How MOON, the Topographically Accurate Lunar Globe, Layers Science on Design
The dark side is only a spin away.
The Moon looms large for earthlings, but — high-powered telescopes being pricey as they are — few of us have the chance to observe its intricacies. French designer Oscar Lhermitte hopes to change that. With MOON, a topographically accurate lunar globe he’s painstakingly shaped out of rotocasted polyurethane resin and astronomical data, he’s come close.
Lhermitte got the idea to lasso the moon several years ago while looking through surface pictures snapped by NASA’s Lunar Reconnaissance Orbiter. Struck by the details, Lhermitte pondered how he might be able to make the agency’s images into more than JPEGs or photos. “Are there enough high resolution pictures to recreate the whole thing in 3D?” he recalls asking himself. Long story short: The answer was yes.
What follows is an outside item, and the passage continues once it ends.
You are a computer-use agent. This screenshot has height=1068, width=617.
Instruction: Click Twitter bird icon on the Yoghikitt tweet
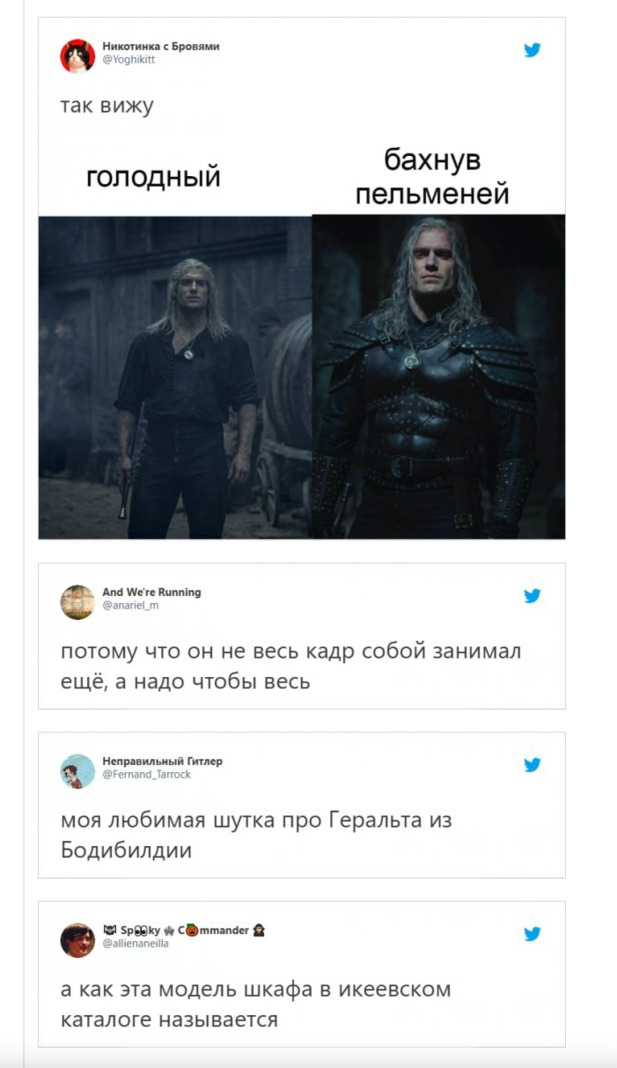[x=532, y=50]
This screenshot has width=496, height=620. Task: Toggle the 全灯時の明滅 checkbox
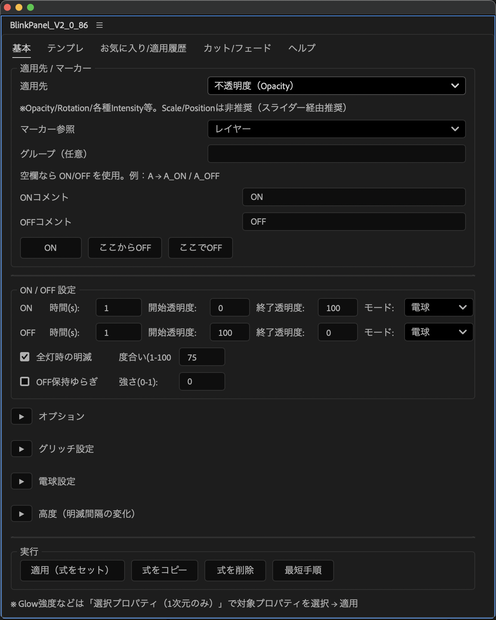click(25, 357)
The product he created has now blown through its Kickstarter funding goal.
MOON displays the current phase of the moon at any given time with an LED light fixture that revolves around a fixed, topographically accurate lunar globe. The globe is a 1/20 million replica of the moon exactly to scale that features the exact lunar terrain as pictured by NASA, down to every crater, ridge, and slight point of elevation. The combination of accurate 3D terrain and a revolving light source distinguishes Lhermitte’s state-of-the-art model from other lunar globes.
Lhermitte began by 3D printing an accurate prototype from which to make a cast. Using advanced software, Lhermitte converted the 2D photographs he obtained from NASA into a 3D model. Once he had the cast, he began making models from polyurethane resin.
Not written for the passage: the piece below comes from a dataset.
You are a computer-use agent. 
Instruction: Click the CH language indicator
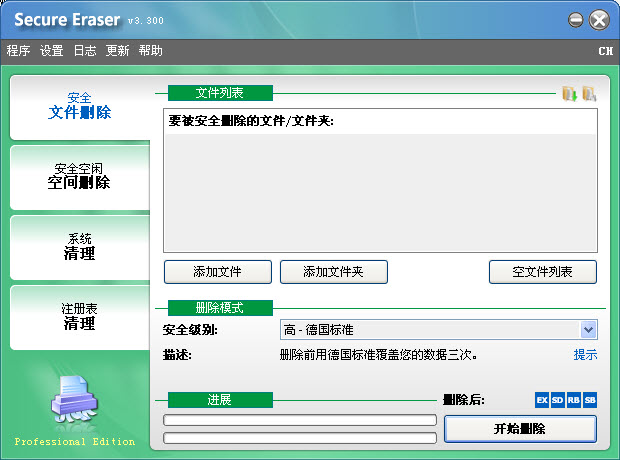(x=605, y=51)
For the LED fixture, Lhermitte recruited the help of Kudu, an engineering team comprised of some of his friends from college. In order to get the LED fixture to display the current phase of the moon, Kudu helped make a computer located in the base of the light fixture controlled by an algorithm that knows the different phases of the moon for the next 100 years. The internal clock inside the computer keeps pace with the phases of the moon, even when the machine is unplugged. “There’s a battery inside so the clock will still be running, which means if you turn it on two years from now, it’s going to know where it should be,” Lhermitte says.
If you don’t want to wait 28 days to see all the different phases of the moon, Lhermitte and Kudu designed two other phases for MOON. The manual mode allows users to set the phase of the moon they want to see, while the demo mode does an automatic rotation through all the phases in 30 seconds. The MOON is also groundbreaking in its display of the dark side of the Moon. Lhermitte’s MOON displays it as it actually appears in space, lit by the sun.
Lhermitte has helmed many other projects, including one space-related exhibition that commented on light pollution in London, but he’s proudest of MOON. “There’s a reason for every single component and that’s what I really like,” he says, referring to the painstaking four year process behind the project. After reaching his goal of $35,589 goal after just two days, his campaign has now raked in nearly $200,000, enough to allow the MOON team to make 200 more models.
While Lhermitte has already heard from plenty of shops that are interested in selling his product, he didn’t design it for retail purposes. His dream for MOON is to see it adapted as a public exhibition someday, and in a much larger form. The MOON models on the Kickstarter page have a diameter of 6.8 inches, but Lhermitte would eventually like to see a model that’s five meters wide in diameter and functions as an interactive exhibition at a science museum. Located at the intersection of design, technology, science, and art, the MOON’s appeal is wide reaching and flexible, which makes it well-suited for an inclusive public exhibition.